Defining AI in Policy versus Practice
Recent concern about harms of information technologies motivate consideration of regulatory action to forestall or constrain certain developments in the field of artificial intelligence (AI). However, definitional ambiguity hampers the possibility of conversation about this urgent topic of public concern. Legal and regulatory interventions require agreed-upon definitions, but consensus around a definition of AI has been elusive, especially in policy conversations. With an eye towards practical working definitions and a broader understanding of positions on these issues, we survey experts and review published policy documents to examine researcher and policy-maker conceptions of AI. We find that while AI researchers favor definitions of AI that emphasize technical functionality, policy-makers instead use definitions that compare systems to human thinking and behavior. We point out that definitions adhering closely to the functionality of AI systems are more inclusive of technologies in use today, whereas definitions that emphasize human-like capabilities are most applicable to hypothetical future technologies. As a result of this gap, ethical and regulatory efforts may overemphasize concern about future technologies at the expense of pressing issues with existing deployed technologies.

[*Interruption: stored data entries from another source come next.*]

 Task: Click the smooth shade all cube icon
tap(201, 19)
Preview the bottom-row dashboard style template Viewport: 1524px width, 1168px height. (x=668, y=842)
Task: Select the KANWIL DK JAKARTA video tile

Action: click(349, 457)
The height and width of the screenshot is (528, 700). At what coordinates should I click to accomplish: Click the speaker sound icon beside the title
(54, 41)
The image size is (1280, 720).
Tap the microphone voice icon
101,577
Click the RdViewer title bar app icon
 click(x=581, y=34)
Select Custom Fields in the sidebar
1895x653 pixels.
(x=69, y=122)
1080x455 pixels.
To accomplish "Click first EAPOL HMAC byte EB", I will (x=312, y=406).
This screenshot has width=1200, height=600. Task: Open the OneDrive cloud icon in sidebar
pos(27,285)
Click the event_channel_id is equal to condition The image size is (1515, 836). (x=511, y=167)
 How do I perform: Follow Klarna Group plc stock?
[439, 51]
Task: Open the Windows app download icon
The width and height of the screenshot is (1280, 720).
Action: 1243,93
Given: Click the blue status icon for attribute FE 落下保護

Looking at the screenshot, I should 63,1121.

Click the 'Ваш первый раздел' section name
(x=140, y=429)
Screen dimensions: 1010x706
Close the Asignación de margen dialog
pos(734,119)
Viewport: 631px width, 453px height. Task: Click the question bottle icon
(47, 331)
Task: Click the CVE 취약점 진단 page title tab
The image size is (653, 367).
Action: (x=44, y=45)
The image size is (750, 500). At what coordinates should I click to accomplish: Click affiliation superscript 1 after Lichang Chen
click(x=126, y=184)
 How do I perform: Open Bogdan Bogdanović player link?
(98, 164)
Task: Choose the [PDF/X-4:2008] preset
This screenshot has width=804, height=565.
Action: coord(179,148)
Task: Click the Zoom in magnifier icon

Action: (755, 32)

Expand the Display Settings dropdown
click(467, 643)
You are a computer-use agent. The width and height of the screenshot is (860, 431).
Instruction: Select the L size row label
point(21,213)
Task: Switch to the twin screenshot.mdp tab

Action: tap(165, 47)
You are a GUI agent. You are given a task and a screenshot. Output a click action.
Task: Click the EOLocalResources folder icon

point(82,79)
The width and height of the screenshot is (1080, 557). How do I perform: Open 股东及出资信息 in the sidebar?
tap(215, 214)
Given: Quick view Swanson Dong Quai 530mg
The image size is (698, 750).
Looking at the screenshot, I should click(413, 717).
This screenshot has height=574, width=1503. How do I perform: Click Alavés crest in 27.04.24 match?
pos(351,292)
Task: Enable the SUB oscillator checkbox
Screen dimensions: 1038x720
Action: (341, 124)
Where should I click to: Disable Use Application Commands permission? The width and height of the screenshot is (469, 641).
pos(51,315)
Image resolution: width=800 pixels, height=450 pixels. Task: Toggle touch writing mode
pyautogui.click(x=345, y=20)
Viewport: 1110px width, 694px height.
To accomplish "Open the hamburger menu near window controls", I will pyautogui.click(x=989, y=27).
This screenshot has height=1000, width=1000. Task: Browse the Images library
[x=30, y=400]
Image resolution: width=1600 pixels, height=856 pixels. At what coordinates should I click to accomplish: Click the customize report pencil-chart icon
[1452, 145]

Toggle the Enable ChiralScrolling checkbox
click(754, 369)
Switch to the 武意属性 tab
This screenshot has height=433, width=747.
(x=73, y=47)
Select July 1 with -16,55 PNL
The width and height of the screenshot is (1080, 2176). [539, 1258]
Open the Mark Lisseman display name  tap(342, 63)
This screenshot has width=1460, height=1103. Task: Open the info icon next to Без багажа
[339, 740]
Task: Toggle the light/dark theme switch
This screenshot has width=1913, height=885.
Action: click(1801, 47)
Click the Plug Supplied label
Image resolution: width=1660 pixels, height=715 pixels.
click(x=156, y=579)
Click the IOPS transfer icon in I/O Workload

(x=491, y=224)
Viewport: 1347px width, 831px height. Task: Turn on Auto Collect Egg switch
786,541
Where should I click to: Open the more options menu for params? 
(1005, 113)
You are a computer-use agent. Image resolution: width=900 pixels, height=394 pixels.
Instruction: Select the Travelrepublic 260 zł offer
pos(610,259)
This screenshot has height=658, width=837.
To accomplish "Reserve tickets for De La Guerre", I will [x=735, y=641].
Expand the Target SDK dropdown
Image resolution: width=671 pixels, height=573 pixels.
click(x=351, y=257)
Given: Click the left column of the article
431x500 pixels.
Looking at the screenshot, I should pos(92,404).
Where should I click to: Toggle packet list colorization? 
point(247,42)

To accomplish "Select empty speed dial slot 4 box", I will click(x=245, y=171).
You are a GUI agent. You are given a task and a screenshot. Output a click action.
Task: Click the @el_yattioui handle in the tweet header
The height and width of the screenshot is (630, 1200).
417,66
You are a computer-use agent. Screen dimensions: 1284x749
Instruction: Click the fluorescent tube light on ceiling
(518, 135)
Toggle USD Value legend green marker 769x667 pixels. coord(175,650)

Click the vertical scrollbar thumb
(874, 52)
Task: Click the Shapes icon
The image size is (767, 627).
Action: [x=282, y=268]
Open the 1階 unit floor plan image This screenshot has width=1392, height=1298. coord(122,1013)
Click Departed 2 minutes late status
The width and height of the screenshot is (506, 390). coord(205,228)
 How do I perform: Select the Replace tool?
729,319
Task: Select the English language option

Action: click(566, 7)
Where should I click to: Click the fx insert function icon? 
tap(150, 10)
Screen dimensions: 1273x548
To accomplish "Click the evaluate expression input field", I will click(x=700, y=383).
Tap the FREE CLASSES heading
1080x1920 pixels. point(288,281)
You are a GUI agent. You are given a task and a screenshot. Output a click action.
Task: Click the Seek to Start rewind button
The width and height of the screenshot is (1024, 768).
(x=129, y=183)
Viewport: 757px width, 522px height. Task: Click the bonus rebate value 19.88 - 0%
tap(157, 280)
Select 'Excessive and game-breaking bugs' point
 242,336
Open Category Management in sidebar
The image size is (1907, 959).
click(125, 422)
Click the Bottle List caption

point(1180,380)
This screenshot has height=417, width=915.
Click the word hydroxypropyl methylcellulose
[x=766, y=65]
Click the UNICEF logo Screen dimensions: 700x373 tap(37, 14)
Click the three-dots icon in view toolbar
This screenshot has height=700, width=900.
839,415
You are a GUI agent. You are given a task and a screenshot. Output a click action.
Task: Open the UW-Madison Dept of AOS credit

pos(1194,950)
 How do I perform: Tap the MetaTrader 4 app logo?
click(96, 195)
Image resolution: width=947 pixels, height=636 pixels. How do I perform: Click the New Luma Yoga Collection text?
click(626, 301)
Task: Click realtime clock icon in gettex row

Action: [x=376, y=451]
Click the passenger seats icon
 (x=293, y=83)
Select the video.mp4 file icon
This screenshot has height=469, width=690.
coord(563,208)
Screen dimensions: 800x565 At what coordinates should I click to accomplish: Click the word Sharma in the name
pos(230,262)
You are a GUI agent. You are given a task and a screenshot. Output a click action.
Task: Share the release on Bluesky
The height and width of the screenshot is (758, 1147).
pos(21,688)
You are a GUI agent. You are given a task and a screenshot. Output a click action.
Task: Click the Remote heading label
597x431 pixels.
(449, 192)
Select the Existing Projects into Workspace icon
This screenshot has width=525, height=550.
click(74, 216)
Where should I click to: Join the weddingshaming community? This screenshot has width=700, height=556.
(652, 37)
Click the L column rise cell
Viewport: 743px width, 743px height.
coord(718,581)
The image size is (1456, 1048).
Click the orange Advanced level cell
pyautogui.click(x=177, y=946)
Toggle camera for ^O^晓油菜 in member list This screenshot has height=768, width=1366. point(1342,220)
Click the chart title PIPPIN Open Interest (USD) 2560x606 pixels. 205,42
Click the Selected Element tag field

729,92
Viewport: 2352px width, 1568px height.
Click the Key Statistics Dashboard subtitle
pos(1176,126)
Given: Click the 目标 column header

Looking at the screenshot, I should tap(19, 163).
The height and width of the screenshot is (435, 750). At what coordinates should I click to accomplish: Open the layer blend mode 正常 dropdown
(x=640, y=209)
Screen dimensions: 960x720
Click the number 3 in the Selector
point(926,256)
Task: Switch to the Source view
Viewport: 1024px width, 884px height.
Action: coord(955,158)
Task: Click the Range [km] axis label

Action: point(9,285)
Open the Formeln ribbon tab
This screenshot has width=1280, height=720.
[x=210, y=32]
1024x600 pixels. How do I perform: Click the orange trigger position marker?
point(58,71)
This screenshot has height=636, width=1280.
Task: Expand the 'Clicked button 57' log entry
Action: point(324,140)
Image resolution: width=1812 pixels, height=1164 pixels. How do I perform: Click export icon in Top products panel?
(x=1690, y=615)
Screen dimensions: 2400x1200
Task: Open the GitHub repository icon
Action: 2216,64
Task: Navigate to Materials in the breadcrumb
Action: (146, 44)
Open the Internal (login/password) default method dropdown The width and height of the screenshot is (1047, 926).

This article seems to suggest that there is nothing special (nor especially risky) about AI. Just keep using the same checklist. I’ll have to think about that a bit,
HIPAA Compliance and AI Solutions
… Part of the issue with securing data is the amount of data that is collected from users on a daily basis. The healthcare industry is adopting new technologies while forgetting about the security measures that need to be in place. When implementing new technology healthcare organizations must consider HIPAA compliance.




Perspective.
FAMGA spent a decade acquiring AI companies
As I wrote last Monday, AI has made 10 years of steady gains...and each member of FAMGA (Facebook, Apple, Microsoft, Google, Amazon) is now an AI company.




Prosecuting the Terminator?
Models of Criminal Liability of Artificial Intelligence: From Science Fiction to Prospect for Criminal Law and Policy in Vietnam
The Industrial Revolution 4.0 (4IR) reflects combination of technologies in physics, digitalisation and biology, shaping a modern world of information technology where virtual and real systems are integrated through worldwide internet connection networks. Intelligence (AI) and decision making process have seen profound changes. The relevant question is whether criminal liability is applicable to AI entities in the near future given criminal law in many jurisdictions including Vietnam has provided for criminal liability of legal persons as “abstract entities”. On this basis, from the criminal law and science fiction approach, the paper initially assumes AI entities as subjects of crimes to explore possible models of criminal liability applicable to AI entities and prospect for changes of criminal law and policy in Vietnam in the future, making recommendations on improvement of legal framework, contributing to crime prevention and protection of human rights in the industrial revolution 4.0.




Interesting.
Intellectual Property Law and Post-Scarcity Society
Rapid technological progress has shifted discussion of the possibility of "post-scarcity society" from science fiction novels and utopian manifestoes to the pages of our newspapers and now to our law reviews. Commentators imagine a world in which three-dimensional printing, advanced robotics, synthetic biology, and artificial intelligence will enable the low-cost at-home manufacture of nearly all commodities and provision of nearly all services. This lecture considers the implications of postscarcity society for law and specifically for intellectual property law. It focuses on the likely social role of intellectual property law in a post-scarcity society and on the ways in which intellectual property law will likely work to undermine the socially progressive promise of post-scarcity.